Britain's inflation rate rose to a 41-year high in October, fueling demands for the government to do more to ease the nation's cost-of-living crisis when it releases new tax and spending plans Thursday.
Consumer prices jumped 11.1% in the 12 months through October, compared with 10.1% in September, the Office for National Statistics said Wednesday. The new figure exceeded economists' expectations of 10.7%.
Higher prices for food and energy drove Britain's inflation rate to the highest since October 1981, the ONS said. It exceeds the record 10.7% inflation seen last month in the 19 European countries using the euro currency and the U.S. rate of 7.7%, which slowed in October.

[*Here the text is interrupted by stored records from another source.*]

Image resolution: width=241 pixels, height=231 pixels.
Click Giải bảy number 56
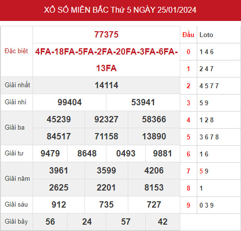pyautogui.click(x=50, y=222)
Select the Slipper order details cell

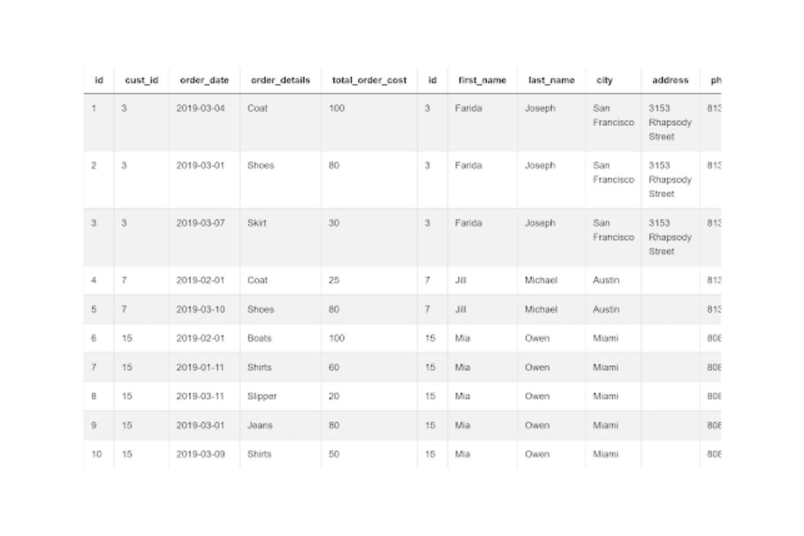coord(262,396)
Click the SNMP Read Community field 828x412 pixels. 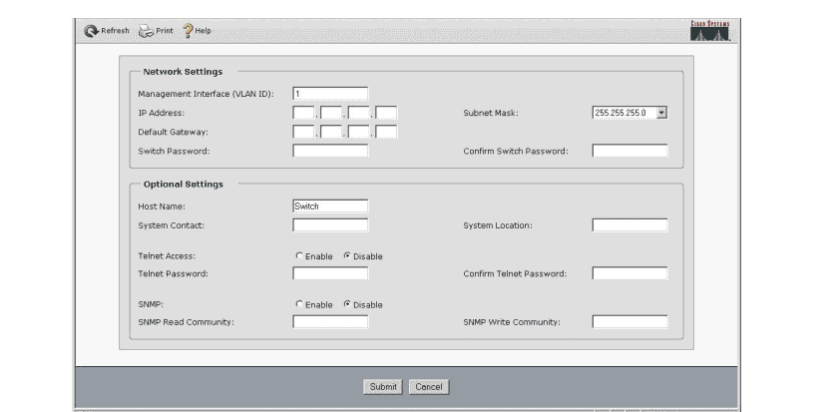[330, 321]
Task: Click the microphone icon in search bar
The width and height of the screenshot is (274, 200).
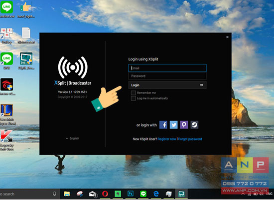Action: pyautogui.click(x=54, y=194)
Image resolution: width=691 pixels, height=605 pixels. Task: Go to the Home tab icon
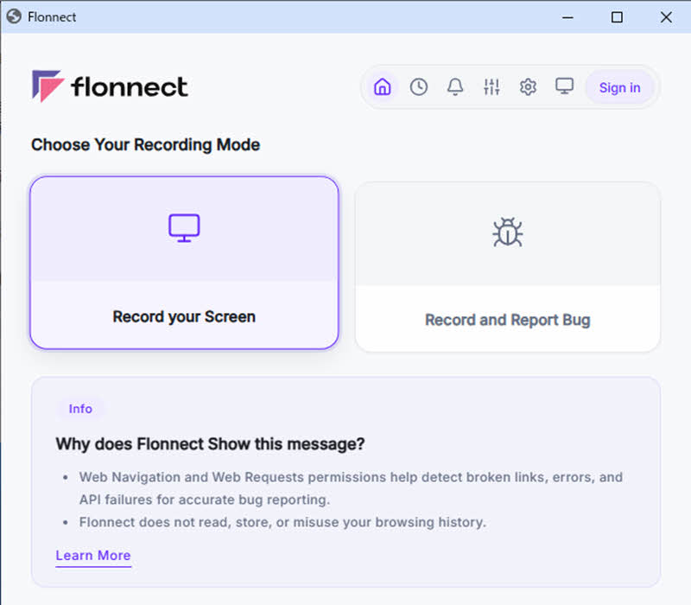pyautogui.click(x=382, y=87)
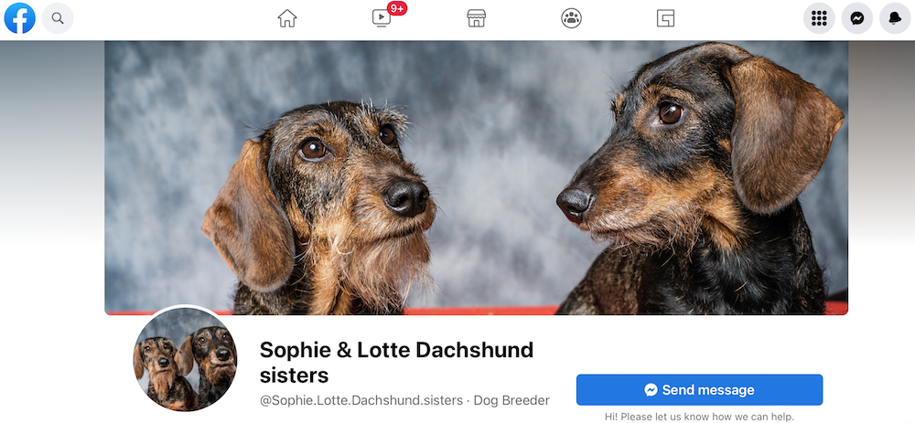The height and width of the screenshot is (423, 915).
Task: Open the Messenger chats dropdown
Action: coord(857,18)

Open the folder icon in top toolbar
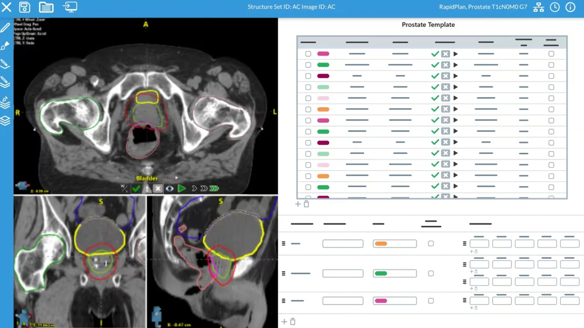[46, 7]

The figures come a day before Treasury chief Jeremy Hunt is scheduled to unveil a new budget amid growing calls for higher wages, increased benefits and more spending on health and education as raging inflation erodes the spending power of people across the country.

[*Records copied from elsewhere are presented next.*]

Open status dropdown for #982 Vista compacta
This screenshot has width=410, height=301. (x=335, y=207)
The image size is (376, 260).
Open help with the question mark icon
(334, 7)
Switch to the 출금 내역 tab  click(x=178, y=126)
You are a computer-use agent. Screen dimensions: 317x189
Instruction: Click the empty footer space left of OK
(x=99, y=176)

Those demands are complicating Hunt's efforts to close an estimated 50 billion-pound ($59 billion) budget shortfall and restore the government's financial credibility after former Prime Minister Liz Truss' disastrous economic policies undermined investor confidence and sparked turmoil on financial markets.
"We cannot have long-term, sustainable growth with high inflation," Hunt said after the inflation figures were released. "Tomorrow I will set out a plan to get debt falling, deliver stability, and drive down inflation while protecting the most vulnerable."
Governments and central banks around the world are struggling to contain widespread inflation that began to accelerate as the global economy recovered from the coronavirus pandemic, then soared after Russia's invasion of Ukraine restricted supplies of natural gas, oil, grain and cooking oil. While there is little policymakers can do to combat such external shocks, those price increases are becoming embedded as producers pass their costs on to consumers and workers demand higher wages, posing a longer term threat to economic growth.
The Bank of England earlier this month forecast that U.K. inflation would peak at around 11% in the fourth quarter and begin falling early next year. The bank has approved eight consecutive interest rate increases, pushing its key rate to 3%, as policymakers try to bring inflation back in line with their 2% target.
Hunt said the government had a duty to help the Bank of England control inflation and act responsibly with the nation's finances. The comment was a stark contrast to the message from Truss, who said it was the government's responsibility to spur growth, setting up a tug-of-war between a government with its foot on the economic gas pedal and a central bank attempting to cool the economy with higher borrowing costs.
The European and U.S. central banks also have been hiking rates aggressively, though the Federal Reserve is expected to temper them going forward after inflation slowed to 7.7% last month from 8.2% in September.
But U.K. inflation has yet to peak.
Food prices rose 16.4% in the 12 months through October — the biggest jump since September 1977 — as supermarkets passed on rising costs to consumers, the statistic office said. The cost of electricity and natural gas jumped 24%, even after the government capped energy prices to shield consumers from the impact of the energy crisis tied to the war in Ukraine.
Shona Lowe, a financial planning expert at the fund manager abrdn, said that understandably, inflation was a top concern for most households.
"Unfortunately, the U.K. is not yet following in the footsteps of the U.S. when it comes to inflation easing," she said. "In fact, the Bank of England announced last week that it does not expect inflation to fall until the middle of next year, so consumers need to prepare for further pressure on their finances."